Former President Bill Clinton said Tuesday he believes that an immigration reform bill will pass overwhelmingly in the Democratic-controlled Senate and faces a more uphill climb in the Republican-led House, but that it would ultimately get through Congress.
“They’re going to pass this immigration reform, I think, and I’ll be surprised if it doesn’t get 70 votes in the Senate,” he said, citing “just the pure demographics of it.”
“The Republicans, I think, know they can’t be a national party if they lose 72, 75 percent of the Latino vote and, you know, three or four more times, the numbers are only going to get bigger,” Mr. Clinton said.
Mr. Clinton made the remarks during a question-and-answer session after delivering a lecture at Georgetown University in concert with his global foundation.
“And I think the same thing is true of [Asian voters],” he said. “When we had a huge influx of Asian immigrants, a lot of the Vietnamese were militantly anti-communist and came here and were inclined to vote Republican because they perceived that the Republicans were more anti-communist than the Democrats and that the Democrats had driven the country’s disengagement from Vietnam, even though President Ford was in office when the last troops were withdrawn. And all of that’s changed over all this immigration business, so that now the Democrats tend to get a big majority of the Asian vote, too, and they’re growing like crazy. So I think just for sheer demographic credence, we’re going to get it.”
Mr. Clinton also said there were “economic imperatives” involved, and that the U.S. has not been historically resistant to immigrants.
Though he did say it would ultimately pass, he hedged slightly on predicting the immigration bill’s prospects in the House.
The former president said two obstacles are a potential filibuster in the Senate and whether or not House Speaker John A. Boehner, Ohio Republican, will allow a Senate-passed bill to come to the floor if it doesn’t have the support of a majority of House Republicans.
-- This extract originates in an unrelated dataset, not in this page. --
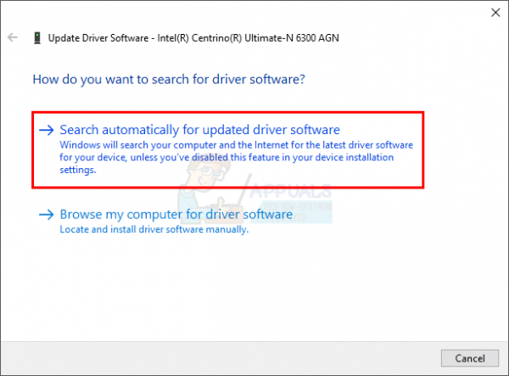Choose Search automatically for updated driver software

[x=199, y=130]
“I think it is possible, depending on the details of the paths to citizenship…that there won’t be a majority of the Republican House caucus for it, and then they’ll have to decide whether to let it come to the floor or not, but I really think this will pass,” he said.
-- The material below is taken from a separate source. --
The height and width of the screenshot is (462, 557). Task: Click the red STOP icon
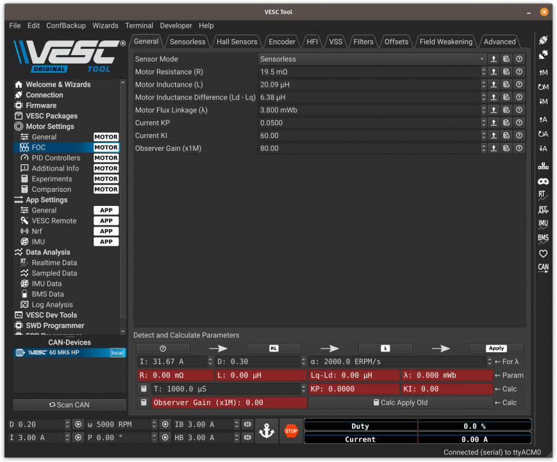click(291, 431)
President Obama said at a press conference Tuesday that he would not sign immigration legislation that does not give illegal immigrants a definite path to citizenship, but said he could back the bipartisan compromise bill now being written in the Senate.
The crux of the current bill in the Senate is a deal that first grants illegal immigrants legal status and work permits, but withholds a full pathway to citizenship until the federal government has taken more steps on border security, has finalized an electronic verification system for employers to check new hires, and has completed an entry-exit visa check system at air and seaports — though not at land border crossings.